Robert’s wife Marjorie knew he had received substandard care, on one occasion finding him unshaven and unwashed, but she too had been injured in the crash and only felt able to take her concerns to the sister and not his consultant. The denial of this poor care and mistakes in the management of his abdominal pain lasted a decade and when it was finally acknowledged in a letter to the family’s solicitor in 2009, the solicitors, Stevens and Scown, filed the letter and failed to pass it on. Marjorie Henderson has been left in the dark, without an honest explanation of her husband’s death, for 14 years and John Henderson has devoted hundreds of hours trying to get to the truth. They now have an unreserved apology and as much acceptance as the NHS ever offers: poor care ‘may have contributed’ to Robert’s death.

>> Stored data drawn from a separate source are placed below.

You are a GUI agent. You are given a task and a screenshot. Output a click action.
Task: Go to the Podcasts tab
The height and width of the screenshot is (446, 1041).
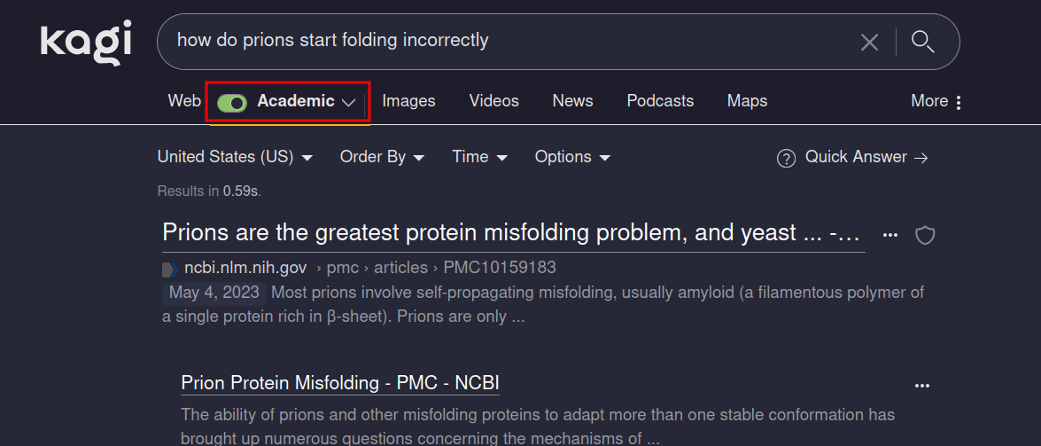point(660,101)
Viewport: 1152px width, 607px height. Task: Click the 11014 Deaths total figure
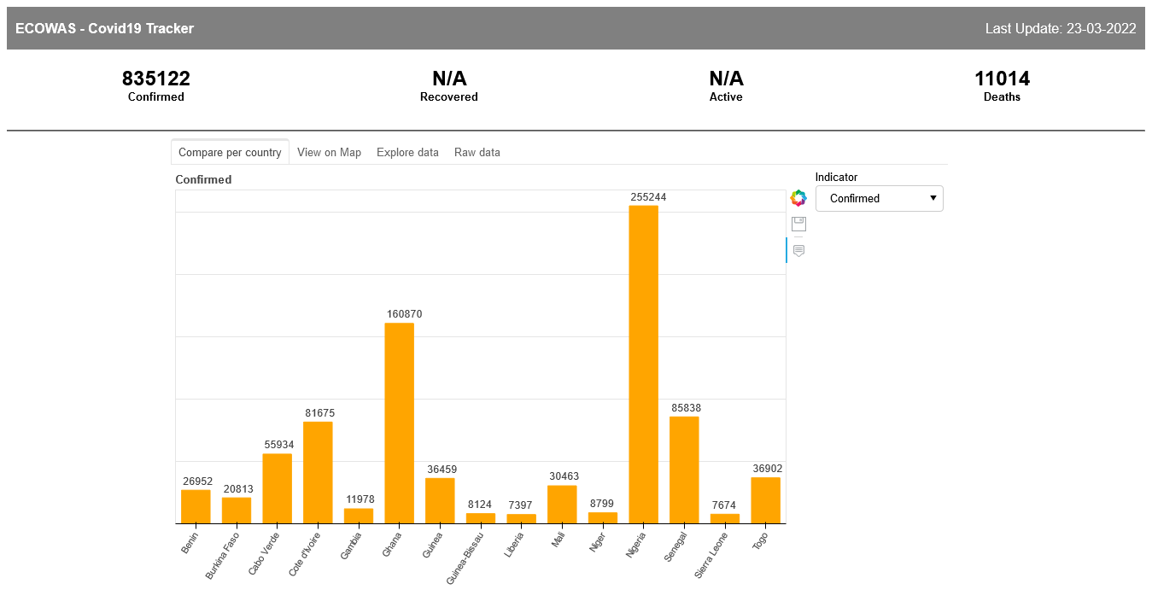1003,79
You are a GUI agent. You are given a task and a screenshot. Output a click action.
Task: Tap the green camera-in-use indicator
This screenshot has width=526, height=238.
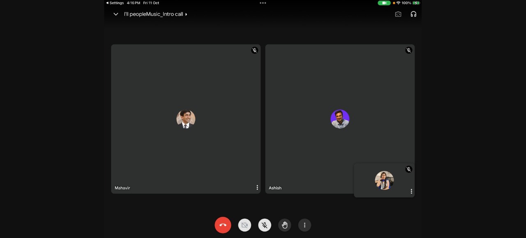(x=384, y=3)
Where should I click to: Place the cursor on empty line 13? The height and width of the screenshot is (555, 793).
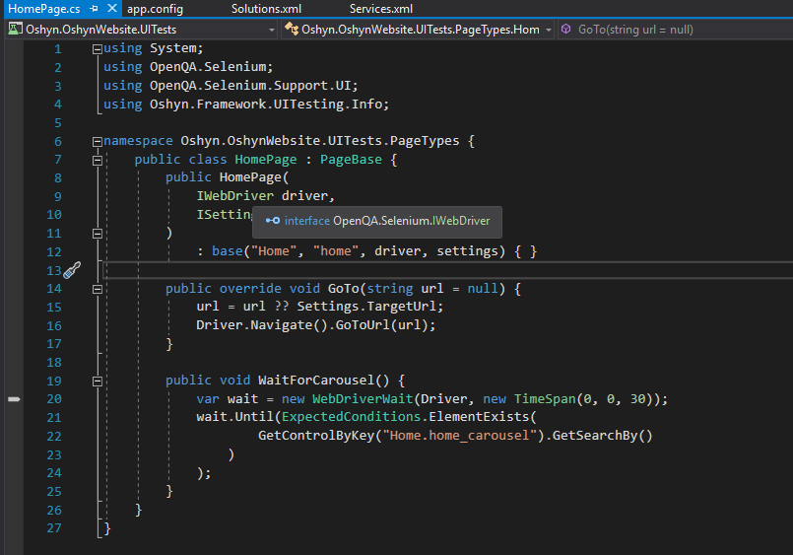[x=394, y=270]
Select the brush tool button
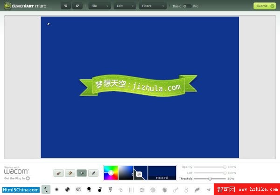 [59, 173]
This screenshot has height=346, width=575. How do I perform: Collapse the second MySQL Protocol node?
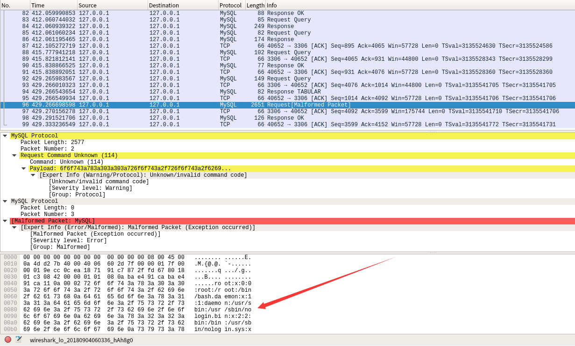[5, 201]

Proving cause and effect in medicine is notoriously difficult, which is why most medical litigation cases flounder. But Marjorie Henderson, now 83, only ever wanted the hospital to be honest about its mistakes and to show that they’d learned from them to prevent poor care happening to others. She has met two other women locally who are unhappy about how their husbands died in Treliske, but such is the culture of cover up in the NHS most people give up seeking the truth. The new chief RCHT executive, Lezli Boswell, is to be commended for her honest and transparent approach. But the lesson again for the NHS is that the harm of poor care is greatly increased by covering up, and it can scar for life. As Marjorie puts it; ‘I met Robert when I was 22, and he was my life. There has not been a day in the last 14 years when I haven’t missed him terribly.’